▸ EXERCISE DETAILS: The answer is one number: how many lines in the data below hold "agent".

[Stored entries]
========
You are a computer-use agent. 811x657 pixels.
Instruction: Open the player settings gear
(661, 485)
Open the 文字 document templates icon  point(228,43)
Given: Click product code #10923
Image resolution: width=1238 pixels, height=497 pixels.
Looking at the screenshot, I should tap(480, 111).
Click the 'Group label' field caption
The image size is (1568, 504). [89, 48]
========
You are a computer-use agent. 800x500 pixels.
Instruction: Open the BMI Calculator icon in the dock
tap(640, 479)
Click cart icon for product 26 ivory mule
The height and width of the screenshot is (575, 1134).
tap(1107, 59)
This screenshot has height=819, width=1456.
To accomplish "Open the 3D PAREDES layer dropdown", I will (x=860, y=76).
========
▸ WRITTEN ANSWER: 2